Vamos, nuevamente, no tengo problema en que cada quien masque su comida como mejor pueda (con tal de que lo haga con la boca cerrada, por favor), el problema es cuando los que creen en caballos con alas sienten la imperiosa necesidad de convencer a quienes saben que son camellos, no caballos, los que tienen alas.
Finalmente, con voz de tristeza y cansancio, Nina nos comentó que de plano no se habla con su hermano menor, también Pastor y de la plana mayor, no porque no quiera, si no porque sus creencias (las del hermano) no le permiten hablar con una hermana extraviada. De igual manera, la hermana mayor ya le retiró a su hijo de catorce años el permiso de estar con sus abuelos, por miedo a que lo infecten con sus ideas.

## Partes del ejercicio
1. Según el fragmento sobre Nina y su familia, ¿por qué su hermano menor no le habla?
2. Prosiga el fragmento sobre Nina y su familia a partir de su última oración.
Los datos provienen de una fuente distinta del fragmento.

## Material de estudio
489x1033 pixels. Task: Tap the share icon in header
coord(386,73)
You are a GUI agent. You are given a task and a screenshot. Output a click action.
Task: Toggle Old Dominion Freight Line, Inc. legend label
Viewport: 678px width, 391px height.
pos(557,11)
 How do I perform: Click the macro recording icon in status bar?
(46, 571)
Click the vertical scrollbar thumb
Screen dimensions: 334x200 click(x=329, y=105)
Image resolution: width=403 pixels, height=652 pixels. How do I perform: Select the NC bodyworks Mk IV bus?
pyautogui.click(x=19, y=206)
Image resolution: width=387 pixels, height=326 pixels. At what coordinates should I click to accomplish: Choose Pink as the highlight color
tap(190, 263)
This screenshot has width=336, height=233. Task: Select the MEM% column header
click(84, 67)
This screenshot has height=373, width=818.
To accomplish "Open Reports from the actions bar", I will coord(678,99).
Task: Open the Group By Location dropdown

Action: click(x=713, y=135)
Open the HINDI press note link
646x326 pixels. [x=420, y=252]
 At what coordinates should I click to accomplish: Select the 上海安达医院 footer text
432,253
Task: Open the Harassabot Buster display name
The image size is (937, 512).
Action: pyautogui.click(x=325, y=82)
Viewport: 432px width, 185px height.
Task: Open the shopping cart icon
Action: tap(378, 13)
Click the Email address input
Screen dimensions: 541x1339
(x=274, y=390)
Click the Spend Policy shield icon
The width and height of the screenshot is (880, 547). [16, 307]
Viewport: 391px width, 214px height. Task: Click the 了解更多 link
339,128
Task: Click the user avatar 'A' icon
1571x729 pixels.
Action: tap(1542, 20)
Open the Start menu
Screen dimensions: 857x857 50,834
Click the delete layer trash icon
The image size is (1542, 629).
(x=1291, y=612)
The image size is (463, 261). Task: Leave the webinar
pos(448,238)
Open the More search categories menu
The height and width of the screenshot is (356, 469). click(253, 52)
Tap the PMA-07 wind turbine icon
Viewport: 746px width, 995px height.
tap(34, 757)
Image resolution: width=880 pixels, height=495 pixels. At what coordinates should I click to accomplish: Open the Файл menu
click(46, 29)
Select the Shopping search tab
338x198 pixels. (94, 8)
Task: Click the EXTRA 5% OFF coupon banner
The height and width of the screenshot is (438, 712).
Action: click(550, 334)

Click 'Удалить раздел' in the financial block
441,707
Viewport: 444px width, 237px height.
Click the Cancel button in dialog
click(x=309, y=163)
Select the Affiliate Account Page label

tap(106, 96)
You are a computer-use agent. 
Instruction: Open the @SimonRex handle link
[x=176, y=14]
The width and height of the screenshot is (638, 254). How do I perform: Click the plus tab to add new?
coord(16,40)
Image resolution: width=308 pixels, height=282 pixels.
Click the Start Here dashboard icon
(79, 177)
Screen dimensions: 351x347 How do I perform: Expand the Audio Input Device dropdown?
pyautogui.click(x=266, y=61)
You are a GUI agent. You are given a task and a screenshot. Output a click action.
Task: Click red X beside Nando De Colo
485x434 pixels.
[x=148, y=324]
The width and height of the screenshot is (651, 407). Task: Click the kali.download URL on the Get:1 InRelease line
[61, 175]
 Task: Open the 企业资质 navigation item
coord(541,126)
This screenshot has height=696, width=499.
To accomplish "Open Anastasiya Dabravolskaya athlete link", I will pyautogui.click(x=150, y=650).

## Resultados por tarea
1. Porque sus creencias no le permiten hablar con una hermana extraviada.

2.
Dicen que en la mesa no se debe de hablar ni de religión ni de política, por eso es una ventaja el sólo escuchar a alguien quien quiso compartir sus sentimientos. Me acongojó la tristeza que sentí por esta mujer que creció tan segura de sus creencias heredadas y que en su vida adulta solo le han servido para destajar su existencia. En la otra mesa observe a mis hijos y a mis sobrinos que crecen en un mundo tan distante del que nos platicó Nina, riendo despreocupados, especulando sobre si serían los Vikingos o los Romanos quienes saldrían victoriosos en una confrontación bélica, sin tener que preocuparse del “juicio final” cuando después de la cena se fueron los seis (edades de once a diecisiete) a jugar una partida de póquer. Ya tendrán tiempo y vida para preocuparse por otras cosas, momentos en los que habrán de tomar decisiones difíciles, situaciones en las que tendrán que elegir un camino que algunas veces tiene baches y (ahora) socavones. Lo que me gustaría pensar, también, es que estas elecciones que hagan, no afecten mi relación con ellos, y que no las tomen convencidos de que el mundo se acabará mañana (o pasado).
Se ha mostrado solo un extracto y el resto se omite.